Simple enough right? GPM is just converting cubic inches to gallons. It's meaningless and confuses the math unnecessarily.
Pressure is what makes tonnage. Tonnage is just the product of the cylinder area and system pressure. The work causes the pressure. A pump is just happy as can be to shuffle along the fluid with nominally low system pressure. It's the resistance of the work being done that increases pressure like putting your thumb over the garden hose. Pressure increased, volume stayed the same, and the result is increased spray distance.
Work over time
This is where HP comes in to play. Think of the pump as your transmission and the cylinder as the rear end. The motor is the engine. If you have a 5hp engine, you can do 5hp of work per unit of time. If you increase the cylinder size it's like changing the rear end gear ratio to a lower one. For a given engine speed, it moves slower than a higher geared rear end, but with more power than a higher geared rear end. Same with the pump, the transmission gear ratio.

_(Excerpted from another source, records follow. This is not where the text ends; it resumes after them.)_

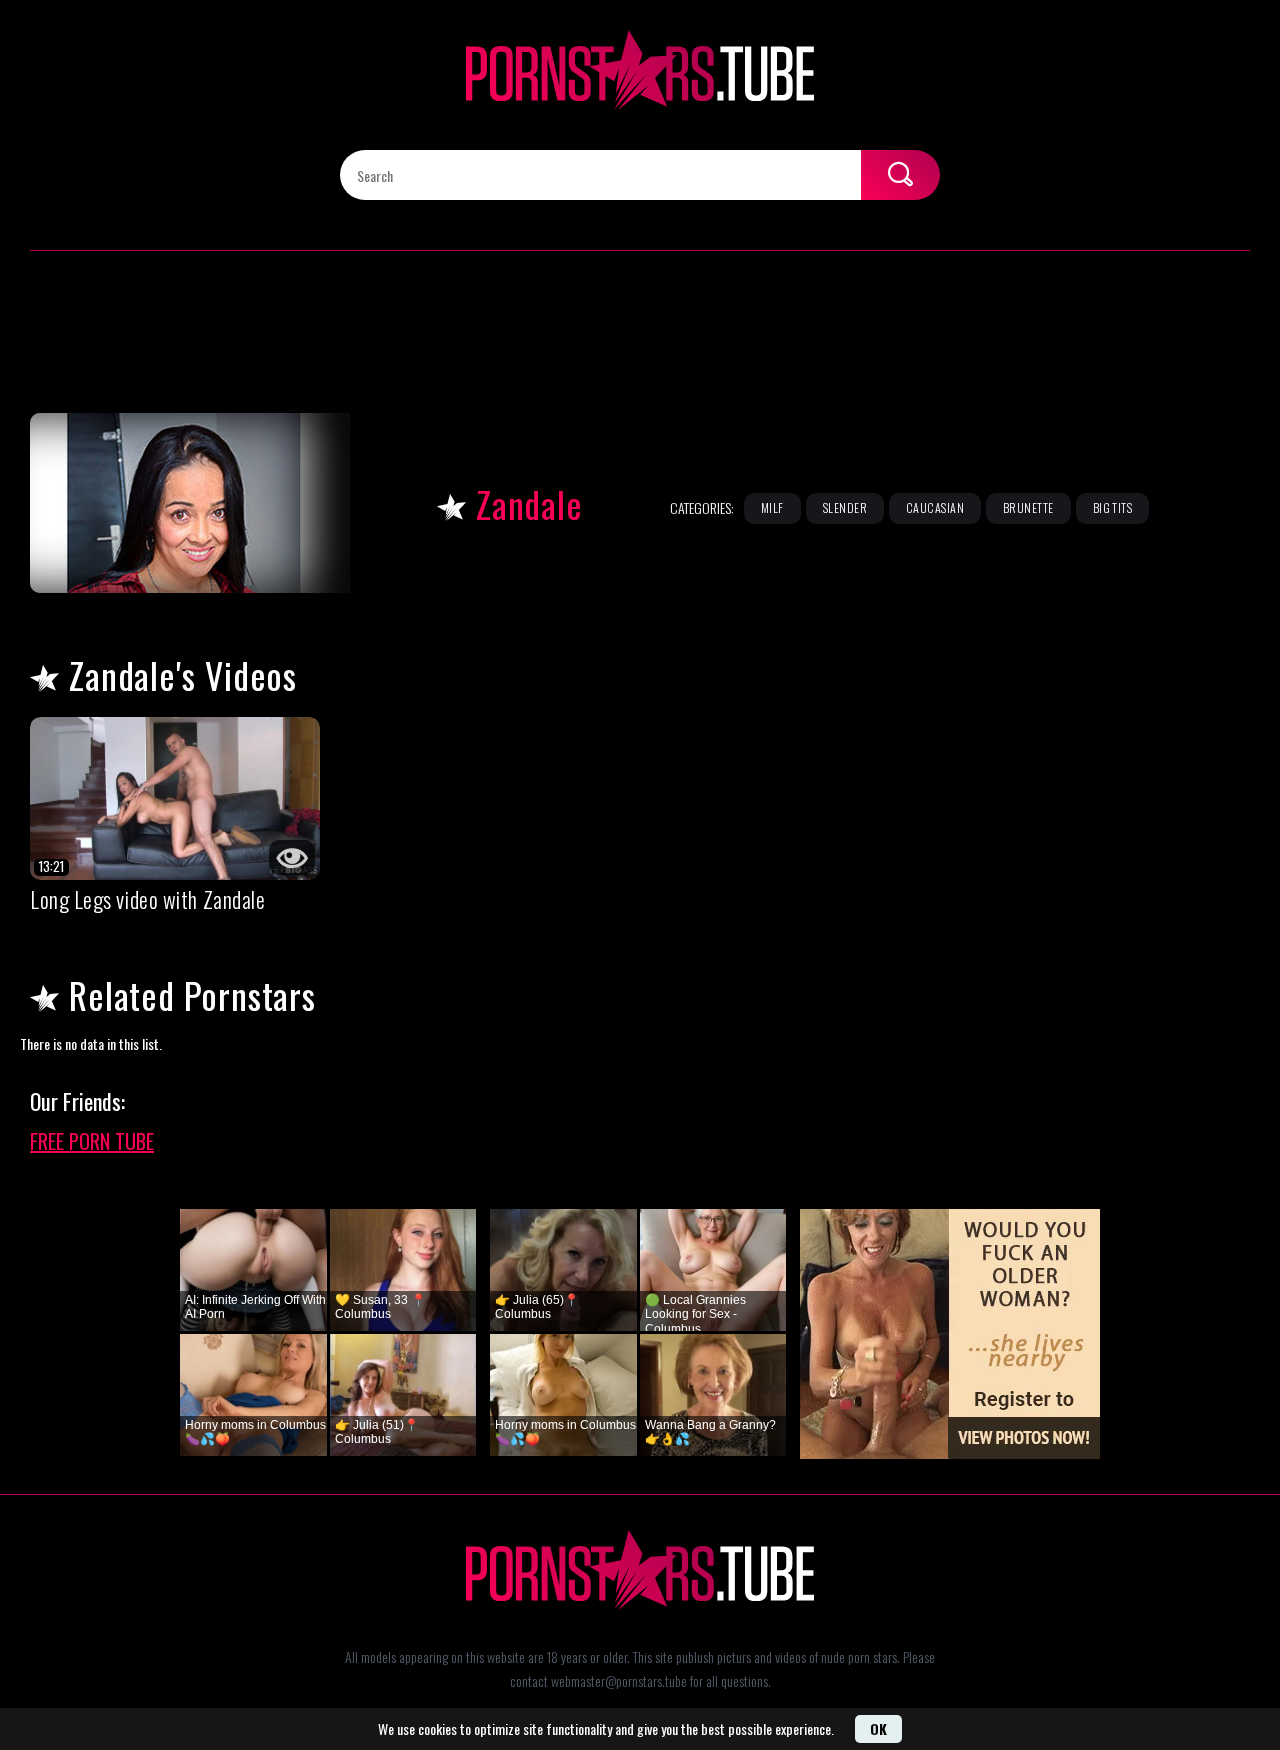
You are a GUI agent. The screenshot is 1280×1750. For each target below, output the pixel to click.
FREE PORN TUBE (92, 1141)
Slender (845, 507)
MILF (772, 507)
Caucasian (935, 507)
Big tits (1113, 507)
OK (878, 1728)
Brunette (1028, 507)
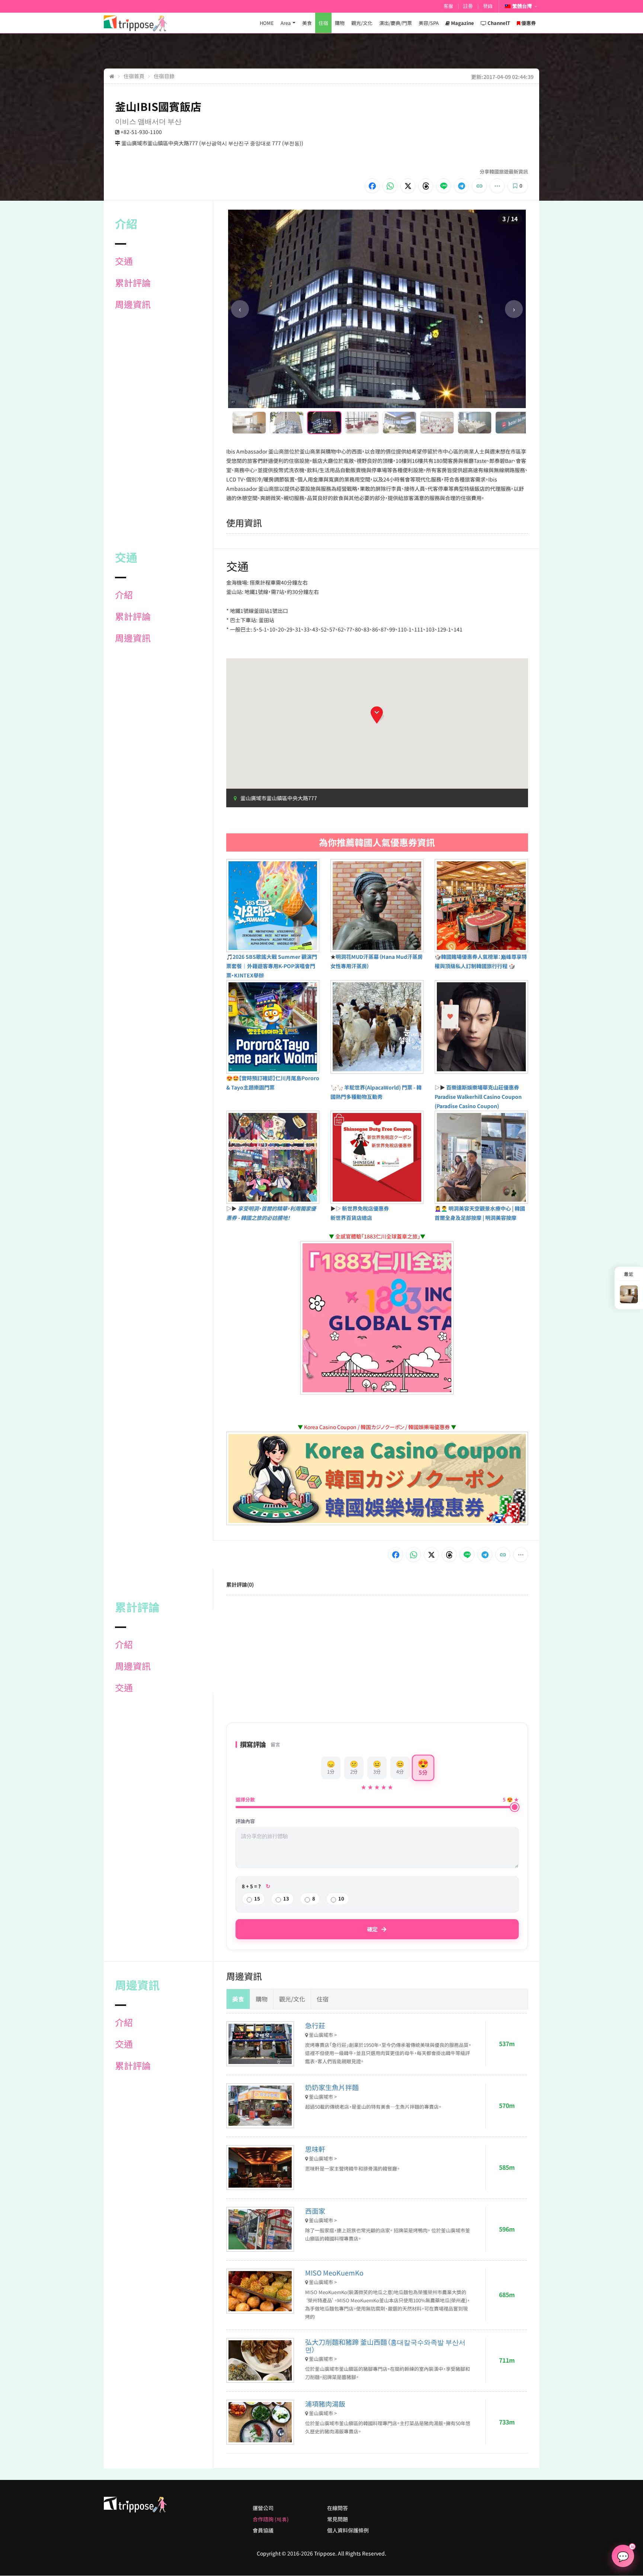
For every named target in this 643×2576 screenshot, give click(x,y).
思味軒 (315, 2149)
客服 (448, 6)
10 (341, 1898)
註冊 (468, 6)
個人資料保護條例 (348, 2530)
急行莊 (315, 2025)
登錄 (488, 6)
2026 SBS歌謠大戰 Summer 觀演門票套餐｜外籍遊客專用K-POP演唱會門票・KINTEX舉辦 (271, 966)
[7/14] (474, 422)
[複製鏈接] (479, 185)
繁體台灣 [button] (522, 6)
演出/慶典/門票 (395, 22)
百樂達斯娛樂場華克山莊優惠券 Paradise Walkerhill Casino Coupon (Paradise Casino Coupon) (478, 1097)
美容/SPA (429, 22)
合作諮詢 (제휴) (271, 2519)
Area (286, 22)
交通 (124, 261)
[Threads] (425, 185)
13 (286, 1898)
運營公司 (263, 2508)
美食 (307, 22)
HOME (267, 22)
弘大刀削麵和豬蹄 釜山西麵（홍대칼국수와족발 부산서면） (385, 2345)
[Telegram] (461, 185)
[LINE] (443, 185)
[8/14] (512, 422)
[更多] (497, 185)
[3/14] (324, 422)
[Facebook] (372, 185)
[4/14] (362, 422)
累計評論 (133, 282)
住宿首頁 (134, 76)
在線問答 (337, 2508)
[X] (407, 185)
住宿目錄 (164, 76)
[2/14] (286, 422)
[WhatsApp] (390, 185)
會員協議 (263, 2530)
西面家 (315, 2211)
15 (257, 1898)
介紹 (124, 594)
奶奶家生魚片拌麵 (332, 2087)
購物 (340, 22)
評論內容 (245, 1821)
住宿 (323, 22)
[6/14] (437, 422)
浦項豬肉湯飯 (325, 2403)
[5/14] (399, 422)
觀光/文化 (361, 22)
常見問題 (337, 2519)
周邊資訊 (133, 304)
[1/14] (249, 422)
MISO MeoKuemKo (334, 2272)
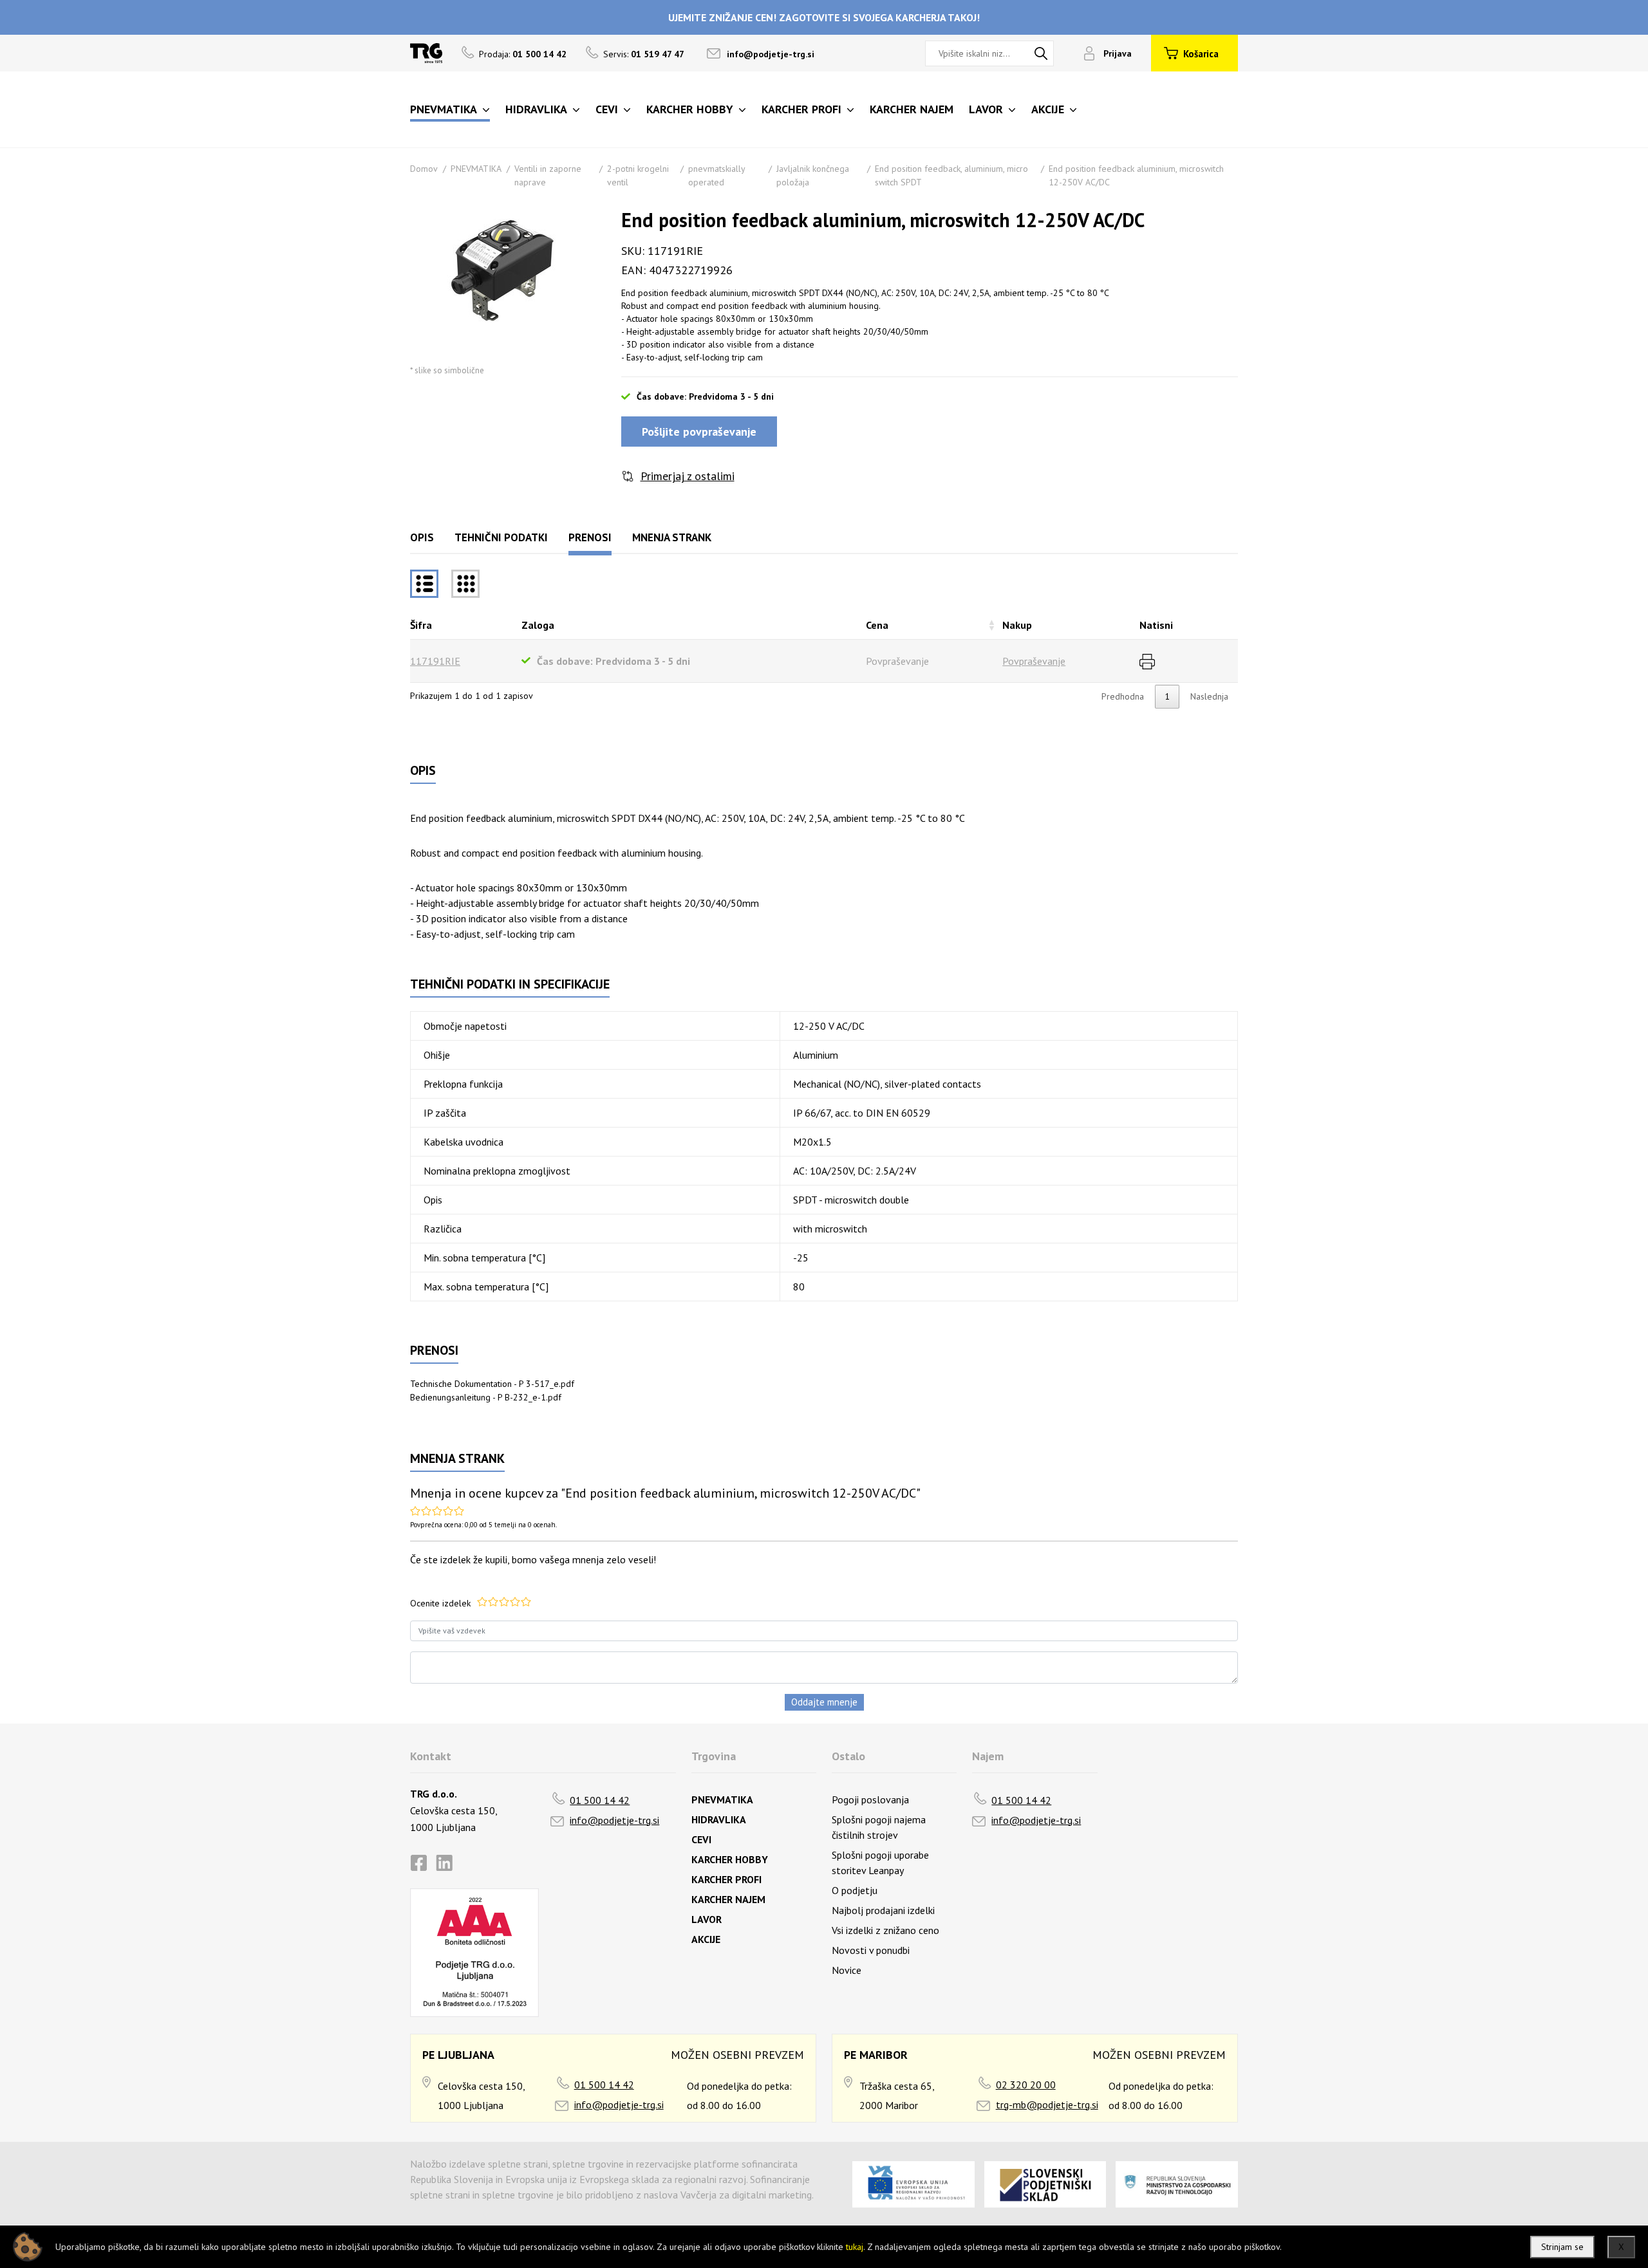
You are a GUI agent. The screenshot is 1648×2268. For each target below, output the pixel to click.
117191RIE (435, 661)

Your 5hp motor/engine can do X work per unit of time so it's the product of power and time. Power is the pressure like torque is in the car analogy. The more pressure you need per unit of time, the more HP required to do it. So again, lower gearing slows the system but increases power for a set amount of HP.
Make sense?
I've given you the recipe for my press and the theory behind how it all works. JT takes it further with efficiency and fluid velocity relative to hose path. I don't take that into account. It's not that that stuff isn't real, to use my car analogy, it's like taking the engine torque gear ratio discussion and throwing in tires and clutch slip. Makes the discussion harder to have, to predict final results more accurately, but adds little to gross capability.
So, to answer your question, a 3600 rpm motor turning a .22 displacement pump does what we want. If you want to half the RPM to make it quieter you need to double the displacement (.44) to get the same result. Changing the RPM and leaving everything else constant changes the speed. Pressure (tonnage) doesn't change.